I remember the exact moment I stopped being embarrassed to admit it. A stakeholder asked how I'd walked into a regional alignment meeting with a working, interactive product — not a deck, not a wireframe, not a Figma prototype with noodles connecting static frames — but something you could actually click through and use.
I said I vibe coded it the night before.
They didn't know what that meant. By the end of the meeting, they'd approved the direction.
Let me tell you how I actually work now. And to make it concrete, I'll walk through a real project: a sales CRM internal tool I designed for the sales reps and telesales agents at Delivery Hero. It touched every phase of the design process. And it changed how I think about what product design actually is.
What it is
For developers, it was productivity. For designers, it was a permission slip.
Andrej Karpathy — co-founder of OpenAI — posted a throwaway thought in February 2025 that accidentally named something millions of people were already doing: "There's a new kind of coding I call 'vibe coding', where you fully give in to the vibes, embrace exponentials, and forget that the code even exists." The tweet got 4.5 million views. Collins English Dictionary named it Word of the Year 2025.
Karpathy was describing developers. But for designers, it arrived like a permission slip.
"If an LLM wrote every line but you reviewed, tested, and understood it all, that's not vibe coding — that's using AI as a typing assistant."
— Simon Willison, programmer and researcherHere is what it means for me specifically: I describe what I want in plain language. Claude generates it. I evaluate the output with my designer's eye — does it feel right, does the hierarchy work, does it solve the user's actual problem — and I prompt again. I am not reading every line of code. I am working at the level of intent and outcome. The code is a detail. The design thinking is the work.
The Project
A sales CRM that needed to work for real people in real pressure
Delivery Hero's sales reps and telesales agents are not sitting at a desk with time to learn a complicated tool. They are on calls, on the road, hitting targets, moving fast. The CRM tool they had was not built for how they actually worked. My job was to design something that was.
This was not a greenfield product. It had internal stakeholders across multiple regions, each with opinions about what mattered. It had real users with real frustration. It had a design system already in a GitHub repository. And it needed to move fast — this was not a six-month design cycle with a phase-gate handoff at the end.
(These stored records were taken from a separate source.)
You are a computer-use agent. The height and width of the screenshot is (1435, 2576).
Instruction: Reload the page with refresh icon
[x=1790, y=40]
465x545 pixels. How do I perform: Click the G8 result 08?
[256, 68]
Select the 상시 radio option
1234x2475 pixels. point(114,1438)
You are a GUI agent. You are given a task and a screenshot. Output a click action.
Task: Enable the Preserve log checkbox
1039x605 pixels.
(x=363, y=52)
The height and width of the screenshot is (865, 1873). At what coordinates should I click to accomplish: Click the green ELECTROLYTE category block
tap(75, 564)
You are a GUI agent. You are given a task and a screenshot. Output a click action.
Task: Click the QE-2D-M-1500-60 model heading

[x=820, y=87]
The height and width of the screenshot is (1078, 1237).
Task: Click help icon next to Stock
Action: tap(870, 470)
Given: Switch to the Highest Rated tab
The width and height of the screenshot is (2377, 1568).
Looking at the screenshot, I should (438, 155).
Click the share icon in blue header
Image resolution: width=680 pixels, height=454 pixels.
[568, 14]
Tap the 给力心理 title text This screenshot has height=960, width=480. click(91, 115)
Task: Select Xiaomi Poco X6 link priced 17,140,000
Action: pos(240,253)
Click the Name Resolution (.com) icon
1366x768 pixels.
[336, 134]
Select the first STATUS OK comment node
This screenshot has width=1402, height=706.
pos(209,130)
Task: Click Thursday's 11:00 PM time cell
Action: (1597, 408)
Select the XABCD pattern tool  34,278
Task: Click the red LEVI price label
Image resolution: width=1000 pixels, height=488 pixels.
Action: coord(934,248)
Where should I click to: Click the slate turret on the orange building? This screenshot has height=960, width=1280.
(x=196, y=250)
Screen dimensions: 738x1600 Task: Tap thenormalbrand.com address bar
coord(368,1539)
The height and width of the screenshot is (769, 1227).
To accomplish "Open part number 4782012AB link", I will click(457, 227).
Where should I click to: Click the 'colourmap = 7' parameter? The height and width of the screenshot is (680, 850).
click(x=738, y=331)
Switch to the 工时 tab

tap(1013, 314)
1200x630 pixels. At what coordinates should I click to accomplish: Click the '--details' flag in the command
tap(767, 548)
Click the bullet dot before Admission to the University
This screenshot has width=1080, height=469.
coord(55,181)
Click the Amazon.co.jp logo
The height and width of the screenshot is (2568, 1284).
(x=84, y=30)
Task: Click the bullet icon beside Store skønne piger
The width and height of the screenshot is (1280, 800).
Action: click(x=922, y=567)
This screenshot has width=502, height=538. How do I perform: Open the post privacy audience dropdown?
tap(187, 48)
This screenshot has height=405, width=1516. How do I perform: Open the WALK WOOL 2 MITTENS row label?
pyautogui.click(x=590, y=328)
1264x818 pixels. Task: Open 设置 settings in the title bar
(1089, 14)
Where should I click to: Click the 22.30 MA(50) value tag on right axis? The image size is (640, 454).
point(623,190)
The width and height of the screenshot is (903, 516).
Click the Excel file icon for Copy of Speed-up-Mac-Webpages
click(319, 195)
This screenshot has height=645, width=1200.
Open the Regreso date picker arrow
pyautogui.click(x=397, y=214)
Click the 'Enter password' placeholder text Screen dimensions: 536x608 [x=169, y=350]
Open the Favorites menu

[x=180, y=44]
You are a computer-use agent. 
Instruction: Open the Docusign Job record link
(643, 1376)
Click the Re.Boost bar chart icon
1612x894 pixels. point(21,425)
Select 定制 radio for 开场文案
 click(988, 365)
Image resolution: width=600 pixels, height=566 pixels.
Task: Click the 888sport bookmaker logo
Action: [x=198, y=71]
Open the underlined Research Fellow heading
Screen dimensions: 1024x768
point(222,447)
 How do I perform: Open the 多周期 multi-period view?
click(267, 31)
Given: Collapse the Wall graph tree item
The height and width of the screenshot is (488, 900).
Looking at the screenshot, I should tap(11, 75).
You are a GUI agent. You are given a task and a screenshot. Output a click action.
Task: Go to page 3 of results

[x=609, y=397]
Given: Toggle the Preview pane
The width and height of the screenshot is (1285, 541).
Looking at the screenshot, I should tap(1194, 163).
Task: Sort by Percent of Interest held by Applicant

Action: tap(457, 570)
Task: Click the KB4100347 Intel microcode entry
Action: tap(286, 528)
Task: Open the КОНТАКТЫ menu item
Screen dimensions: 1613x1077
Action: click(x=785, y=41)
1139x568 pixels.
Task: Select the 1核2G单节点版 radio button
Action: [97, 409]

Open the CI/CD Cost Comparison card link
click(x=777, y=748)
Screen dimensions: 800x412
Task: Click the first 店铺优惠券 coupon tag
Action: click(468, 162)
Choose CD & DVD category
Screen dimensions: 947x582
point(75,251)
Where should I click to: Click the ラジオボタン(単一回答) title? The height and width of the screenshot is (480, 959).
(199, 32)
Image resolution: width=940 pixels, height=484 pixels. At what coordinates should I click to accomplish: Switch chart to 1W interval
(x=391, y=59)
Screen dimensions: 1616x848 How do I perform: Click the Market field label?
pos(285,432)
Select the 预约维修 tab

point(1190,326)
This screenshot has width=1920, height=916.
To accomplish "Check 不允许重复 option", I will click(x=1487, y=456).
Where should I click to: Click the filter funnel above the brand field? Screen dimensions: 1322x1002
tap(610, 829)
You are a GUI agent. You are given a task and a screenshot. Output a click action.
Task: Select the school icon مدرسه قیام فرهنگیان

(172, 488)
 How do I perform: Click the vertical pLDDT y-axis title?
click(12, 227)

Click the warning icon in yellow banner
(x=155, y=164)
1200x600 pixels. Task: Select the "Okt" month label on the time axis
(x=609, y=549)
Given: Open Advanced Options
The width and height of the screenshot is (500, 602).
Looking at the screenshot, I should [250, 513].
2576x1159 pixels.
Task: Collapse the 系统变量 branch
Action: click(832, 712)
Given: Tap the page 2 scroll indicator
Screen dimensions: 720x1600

So I changed how I worked. And this project became the clearest proof I have that vibe coding is not a shortcut. It is a different — and genuinely better — way to run a product design process.
Phase 01 · Discovery
Marvin sits in my user interviews so I can focus on listening
Research is where product design begins, and it's also where traditional workflows waste the most time doing the least interesting work. Transcription. Tagging. Affinity mapping. Five tools doing what should be one job.
For the sales CRM, I ran a round of user interviews with the actual reps and telesales agents — the humans who would use this every day. I added Marvin to every meeting invite. Here is exactly how that works:
- 1Marvin generates a project-specific email address. You add that email as a guest to your calendar invite — that's it.
- 2When the meeting starts, Marvin joins as a notetaker. It admits itself into the session, sits there, records, and transcribes in real time.
- 3When the call ends, I open Marvin's dashboard. A structured summary is already waiting: themes, notable quotes, patterns across sessions.
- 4I query across all sessions at once: "What are reps most frustrated about mid-call?" Every answer comes back with the exact quote, participant, and timestamp.